Backup strategy for customer data?
-
We have VM hosts and VMs for test and development in our colo datacenter.
Eventually we will run real production and have customer data on our servers.We need to figure out how we should do backups and how much storage / hardware we are going to need.
But to do that we first have to figure out what the customers likely would expect from us when it comes to backup.Most of the customers data will be held in databases but some data will be files. Some of the data is generated automatically and some is manually entered into web applications.
If you were an enterprise customer or large SMB, what would you expect if you paid for a service (SaaS) that is hosted somewhere else?
-
@Pete-S said in Backup strategy for customer data?:
If you were an enterprise customer or large SMB, what would you expect if you paid for a service (SaaS) that is hosted somewhere else?

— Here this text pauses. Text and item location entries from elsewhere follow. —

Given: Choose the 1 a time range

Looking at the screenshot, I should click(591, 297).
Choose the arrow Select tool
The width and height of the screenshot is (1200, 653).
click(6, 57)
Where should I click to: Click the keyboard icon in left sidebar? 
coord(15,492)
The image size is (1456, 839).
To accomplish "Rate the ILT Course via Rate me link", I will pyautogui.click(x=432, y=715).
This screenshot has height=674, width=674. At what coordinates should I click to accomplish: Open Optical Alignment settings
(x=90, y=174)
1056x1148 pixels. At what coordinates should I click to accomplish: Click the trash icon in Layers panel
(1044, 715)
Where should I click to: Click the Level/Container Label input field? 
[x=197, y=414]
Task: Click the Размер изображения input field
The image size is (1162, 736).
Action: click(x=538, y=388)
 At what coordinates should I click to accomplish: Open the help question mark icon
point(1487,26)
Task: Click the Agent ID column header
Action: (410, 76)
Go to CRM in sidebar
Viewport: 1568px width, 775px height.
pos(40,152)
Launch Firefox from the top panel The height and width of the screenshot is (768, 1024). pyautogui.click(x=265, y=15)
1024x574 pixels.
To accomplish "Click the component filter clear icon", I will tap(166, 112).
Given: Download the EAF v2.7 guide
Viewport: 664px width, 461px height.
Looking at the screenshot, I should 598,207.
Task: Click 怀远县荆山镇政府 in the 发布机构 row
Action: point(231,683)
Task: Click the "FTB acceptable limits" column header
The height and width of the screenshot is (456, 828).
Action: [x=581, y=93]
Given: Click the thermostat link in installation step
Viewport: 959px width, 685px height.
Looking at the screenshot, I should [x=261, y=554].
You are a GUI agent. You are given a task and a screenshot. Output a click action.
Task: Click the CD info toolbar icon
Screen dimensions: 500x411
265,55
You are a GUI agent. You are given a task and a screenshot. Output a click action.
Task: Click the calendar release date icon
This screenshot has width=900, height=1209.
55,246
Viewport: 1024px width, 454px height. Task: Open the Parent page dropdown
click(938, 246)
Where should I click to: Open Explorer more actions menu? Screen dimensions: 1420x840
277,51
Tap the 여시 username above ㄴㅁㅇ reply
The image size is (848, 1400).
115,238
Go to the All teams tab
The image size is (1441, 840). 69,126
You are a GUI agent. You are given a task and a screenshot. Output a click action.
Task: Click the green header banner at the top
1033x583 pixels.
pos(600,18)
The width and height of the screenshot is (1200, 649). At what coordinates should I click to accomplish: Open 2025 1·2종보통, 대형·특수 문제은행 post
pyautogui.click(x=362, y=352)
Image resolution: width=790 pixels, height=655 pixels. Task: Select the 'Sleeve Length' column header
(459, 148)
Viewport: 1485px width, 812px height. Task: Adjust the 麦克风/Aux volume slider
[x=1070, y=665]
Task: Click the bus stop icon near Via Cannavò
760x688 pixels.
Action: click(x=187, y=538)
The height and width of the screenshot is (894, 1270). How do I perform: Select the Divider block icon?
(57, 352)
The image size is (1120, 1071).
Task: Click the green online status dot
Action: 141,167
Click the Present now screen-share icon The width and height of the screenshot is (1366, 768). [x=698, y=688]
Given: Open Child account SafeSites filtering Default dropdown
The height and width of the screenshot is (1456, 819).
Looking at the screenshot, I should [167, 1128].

Good timing since there was that PerCSoft SaaS compromise this week where the backup mechanism is compromised.
At a minimum, I'd expect that backups are air gapped and no infection of the SaaS platform or customer system could flow back and also compromise the backups that have already been taken.
-
Backups are always tough to discuss because they tend to be so dramatically dependent on the data in question and how customers are able to protect their own data. In some cases, you'd pretty much naturally expect an ability to replay any transaction for years, in others you'd only expect to be able to recover if the system failed and nearly everything in between.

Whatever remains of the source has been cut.